The connection checked out to verify connectivity is the one that gets the SET. Every connection deadpool creates afterwards, on demand up to max_connections, starts a fresh session with no statement_timeout.

So the timeout is enforced nondeterministically, on whichever fraction of requests happens to land on that one connection.

Why this is more than a config nit

The benchmark data in #224 and #227 may be partly an artifact of this bug.

#227 reports for PG EX02: 6 rps, ~13% err, p95 = 30s (statement_timeout). #224 reports a composite search "that hits the 30s statement_timeout and returns 500".

With default_max_connections() == 10 and exactly one connection carrying the SET, roughly 1 request in 10 should be killed at 30s while the other nine run unbounded.
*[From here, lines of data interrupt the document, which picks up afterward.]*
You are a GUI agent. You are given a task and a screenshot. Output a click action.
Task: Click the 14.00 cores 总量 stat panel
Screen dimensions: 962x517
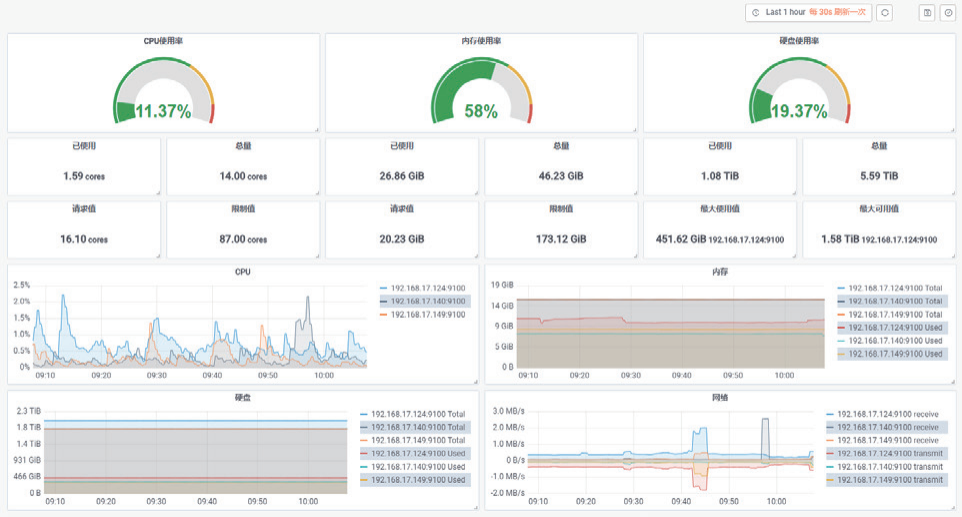point(243,167)
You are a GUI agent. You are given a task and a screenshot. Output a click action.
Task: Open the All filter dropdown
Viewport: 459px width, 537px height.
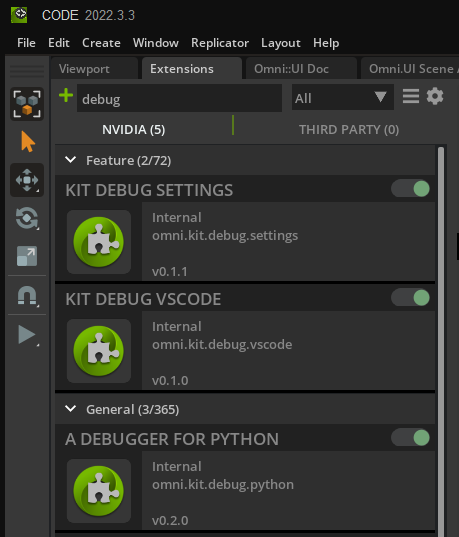(343, 98)
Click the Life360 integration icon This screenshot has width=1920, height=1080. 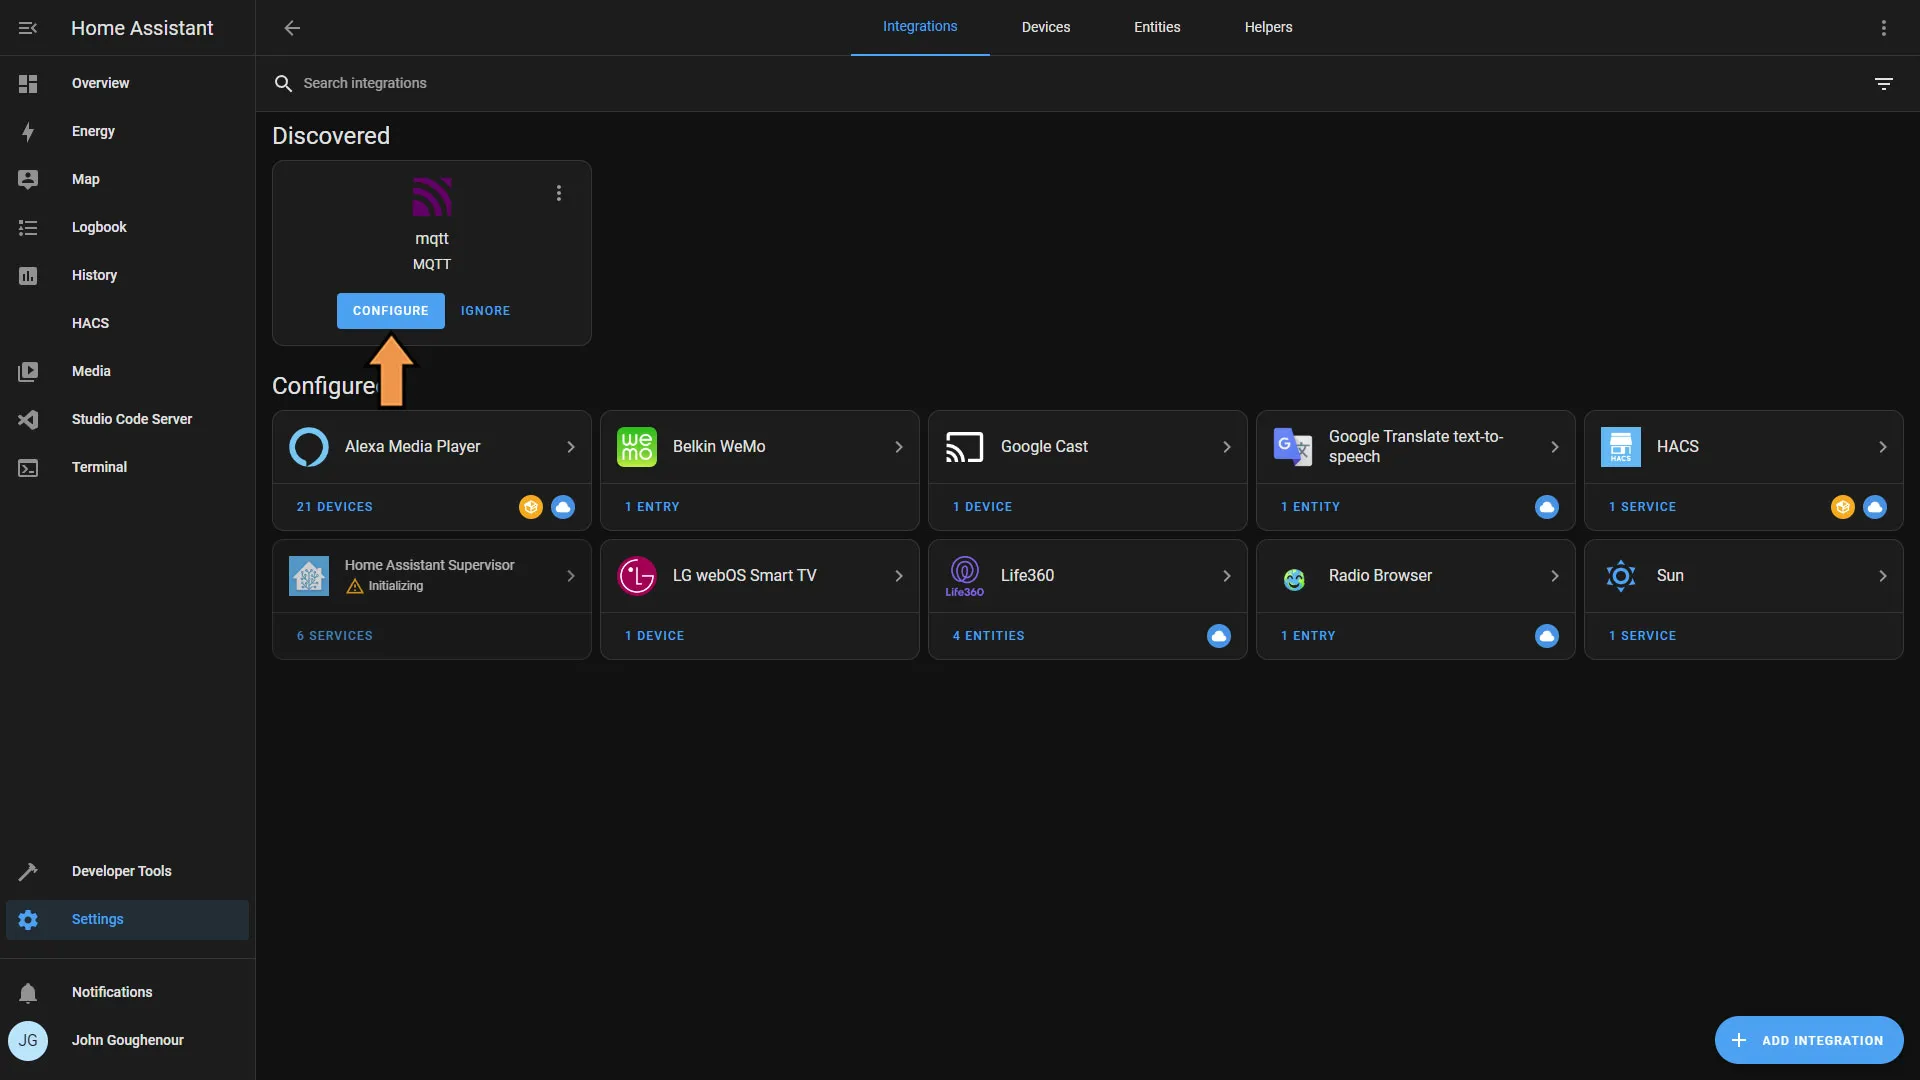[964, 574]
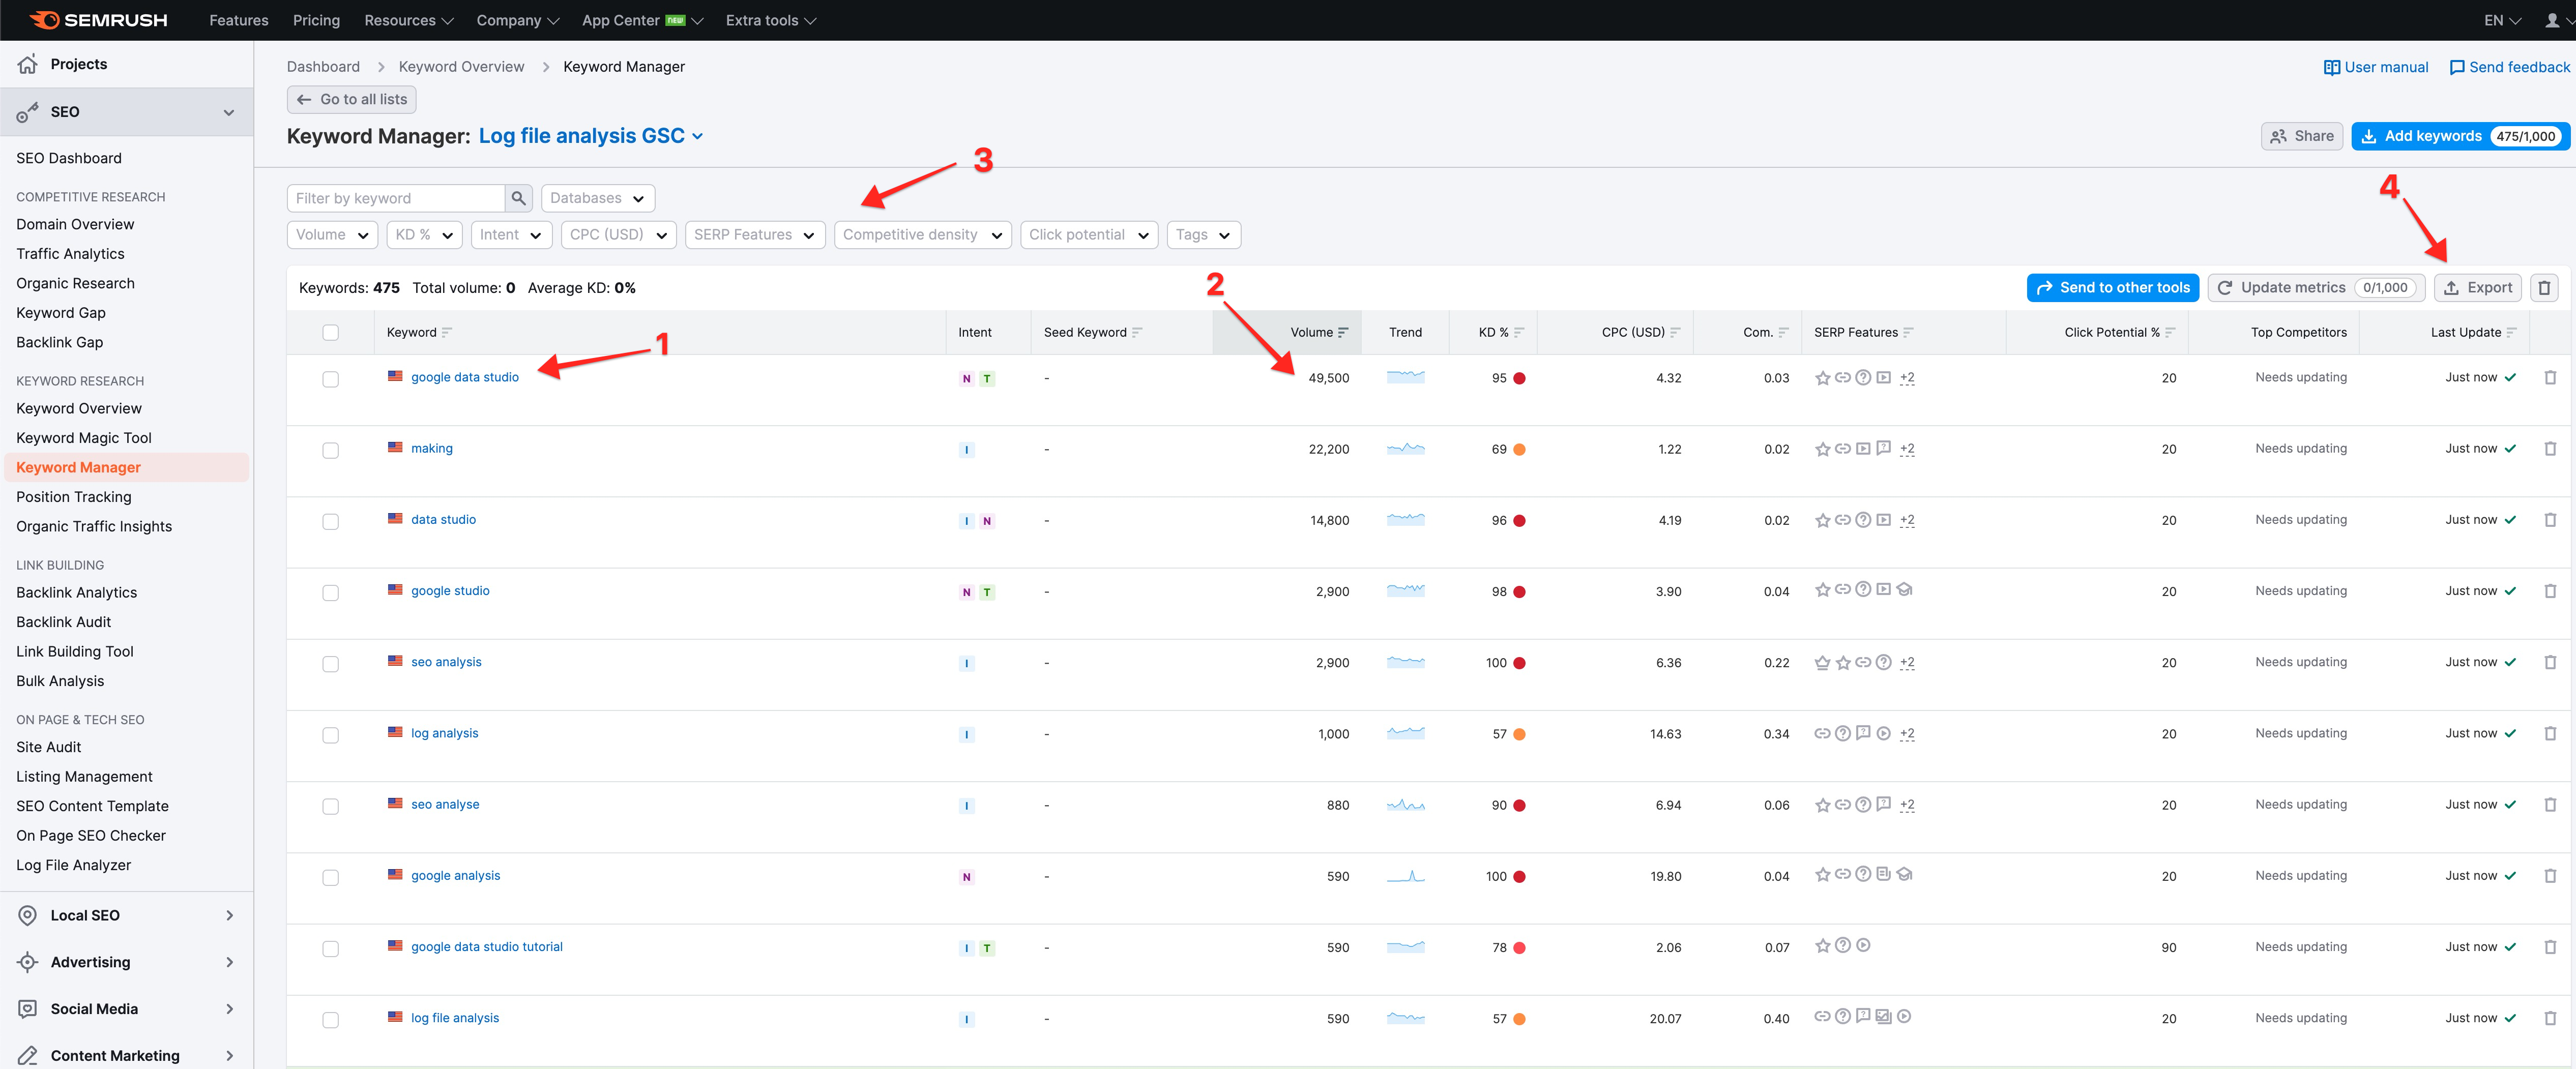Expand the Databases dropdown
The width and height of the screenshot is (2576, 1069).
point(597,198)
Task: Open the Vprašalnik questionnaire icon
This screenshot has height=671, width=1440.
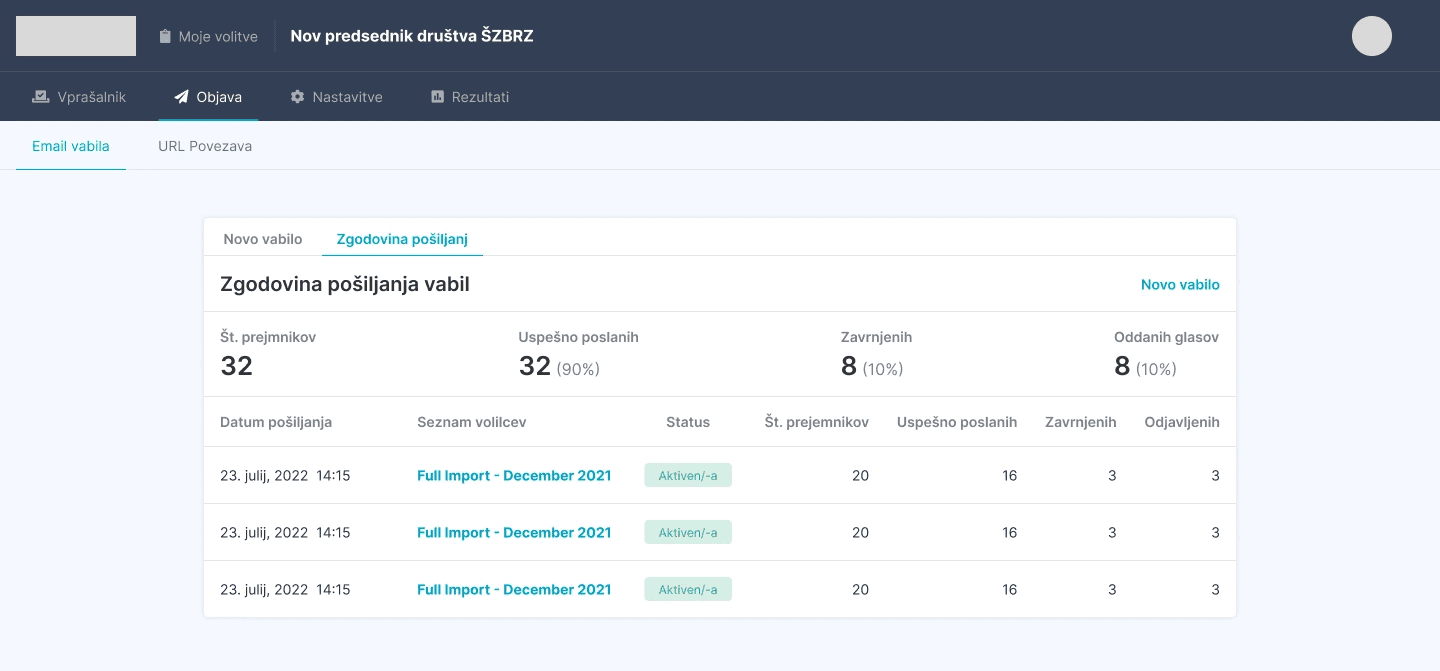Action: pos(40,96)
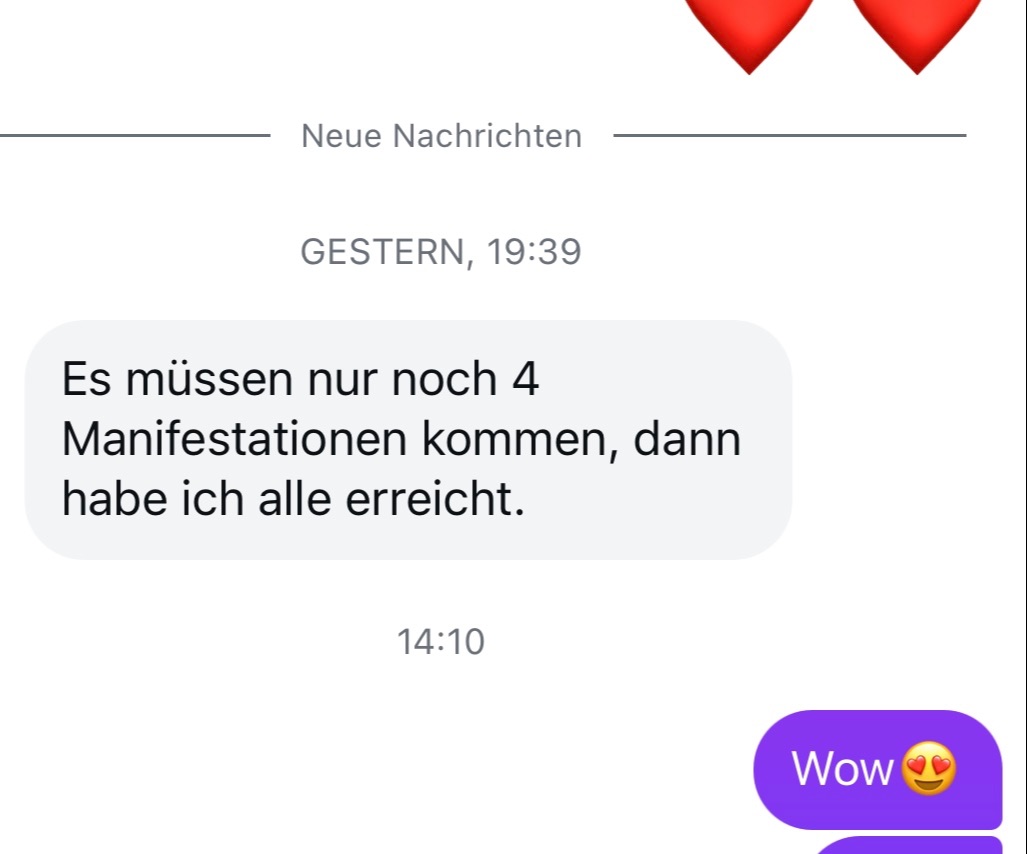The image size is (1027, 854).
Task: Select the 'Neue Nachrichten' divider label
Action: 441,136

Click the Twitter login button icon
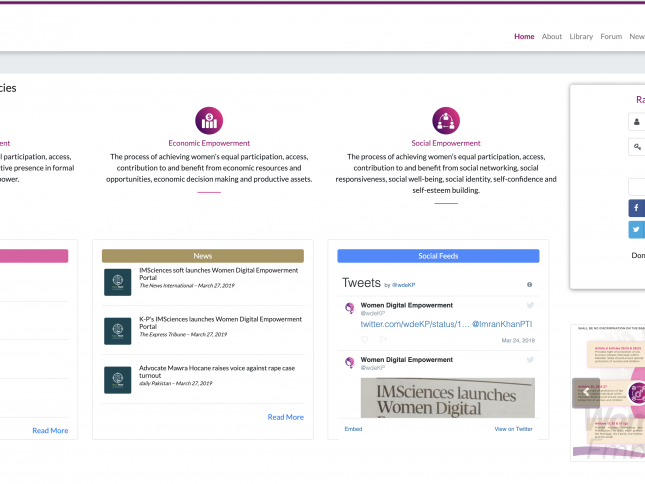tap(637, 230)
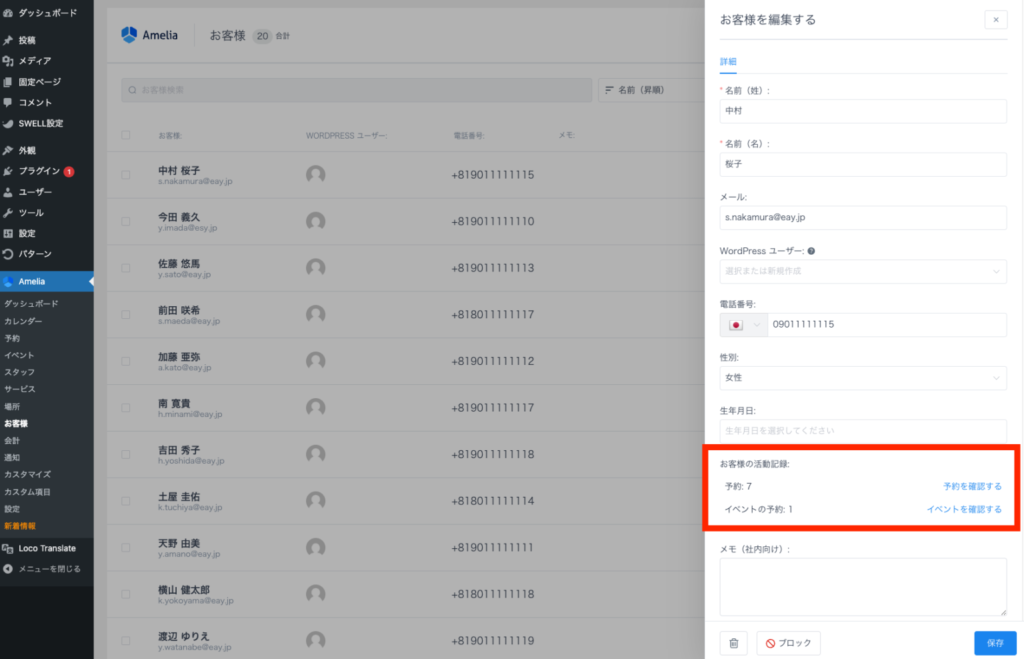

A measured error rate of ~13% sits right on top of that prediction, and 30s is exactly default_statement_timeout_ms(). There is no server-side statement_timeout configured anywhere in .github/ or the Dockerfiles, so the 30s kills observed in those runs can only be coming from this one connection.

If that reading is right, those suites are not measuring "the query takes >30s" uniformly — they are measuring a coin flip over which connection served the request. Worth confirming before either issue's numbers are trusted as a baseline.

Why the fix needs care (and its own PR)

The obvious fix — a deadpool post_create hook that issues the SET on every new connection — would newly enforce a 30s cap on queries that have never been capped. Per #224 and #279, real composite searches at volume run for 12s median and one shape reaches ~500s. Making the timeout real would convert those from slow-but-successful into hard failures.

That may well be the correct outcome (a 500s query is not serving anyone), but it is a behaviour change that needs its own load validation and its own decision about the default — which is why #275 deliberately left it alone rather than smuggling it in.

Related dead config in the same struct

PostgresConfig::schema_name (backend.rs, "Optional schema name for schema-per-tenant isolation") is likewise never read by any query path — only written as None in Default and asserted in one test. The actual schema-per-tenant machinery lives in crates/persistence/src/strategy/schema_per_tenant.rs and has its own separate config (shared_schema), so nothing is broken today; there is also no env wiring that could set it. It should either be wired to search_path or deleted, so the struct stops advertising isolation it does not provide.

That makes three fields in PostgresConfig declared-but-not-honoured, one of which (connect_timeout_secs) is fixed in #275. A sweep for the pattern is probably worth more than three separate fixes.